In the 1920s Fowler commented in ‘Modern English Usage‘ that there were four groups of people when it came to the vexed question of whether or not it was acceptable to split and infinitive: those who knew what an infinitive was and avoided splitting them, those who knew and discriminated, those who neither knew nor cared and those who didn’t know what an infinitive was and cared deeply. It was a fair comment in those days of fearful snobbery based on arcane rules. These days no-one apart from Stephen Fry cares, though some of us do know.

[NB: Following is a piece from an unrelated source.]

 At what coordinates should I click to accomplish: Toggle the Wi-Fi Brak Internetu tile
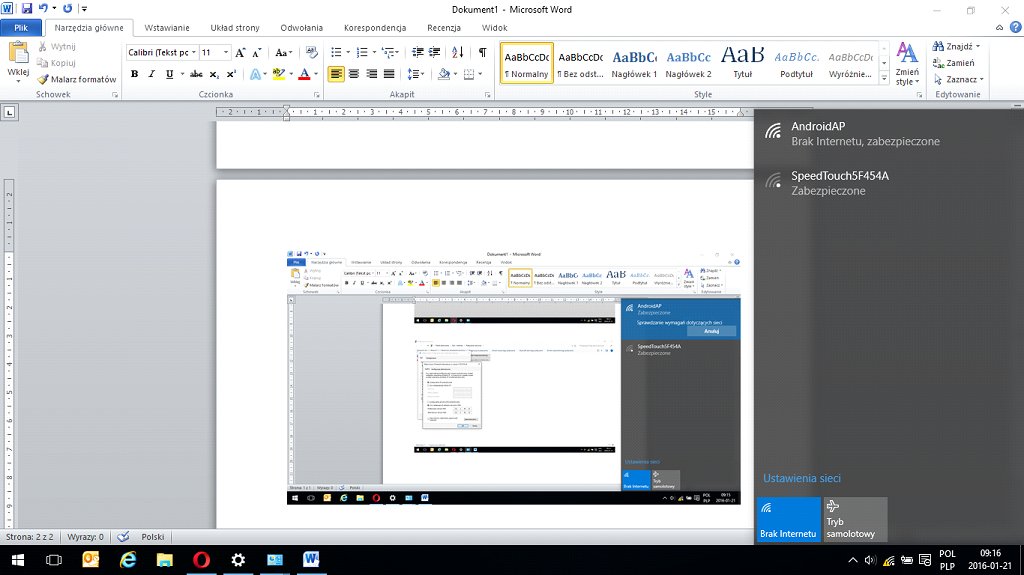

Star Trek provided us with the classic split infinitive ‘to boldly go …‘ This is a useful example because it shows us the different nuances suggested by where you place the adverb: ‘… boldly to go …’ suggests that it was bold of them to do it even if they were actually shivering in their boots at the time. On the other hand ‘… to go boldly …’ implies puffed out chests and strutting strides. The split version blurs both meanings together. Thus we have a choice of three different nuanced meanings, and most of the time I find my meaning is served best by splitting the infinitive. After all, there is no rule to say that ‘they boldly go‘ is wrong. Stephen Fry seems to put the adverb before the infinitive, but if I have to avoid splitting an infinitive for some reason I find I usually prefer to put the adverb after the verb.
However I think the whole thing is an irrelevance. The idea of not splitting an infinitive came about when the rules of Latin were applied to English by the classics-obsessed grammarians of the Renaissance and the Enlightenment. But English is the bastard love-child of Germanic and Romance languages and all the more vigorous for that. Latin grammar is irrelevant to English. The key feature of Latin is that words were modified by changing their endings, so it was physically impossible to split an infinitive in Latin because it was just one word. We do still do this to some extent in English: he / his / him, me / my / mine, change / changes / changing / changed, and so on. But the real work of modifying meaning is achieved by word placement and by tacking words together with those very hard-working but almost invisible two or three letter words which help us out so much in Scrabble.
So though I delight in the way that Stephen Fry writes and reads English, and am impressed by the deftness with which he avoids splitting his infinitives, I personally fall into Fowler’s category of those who know but discriminate. These days, thankfully, just about everyone else falls intot the group of those who neither know nor care.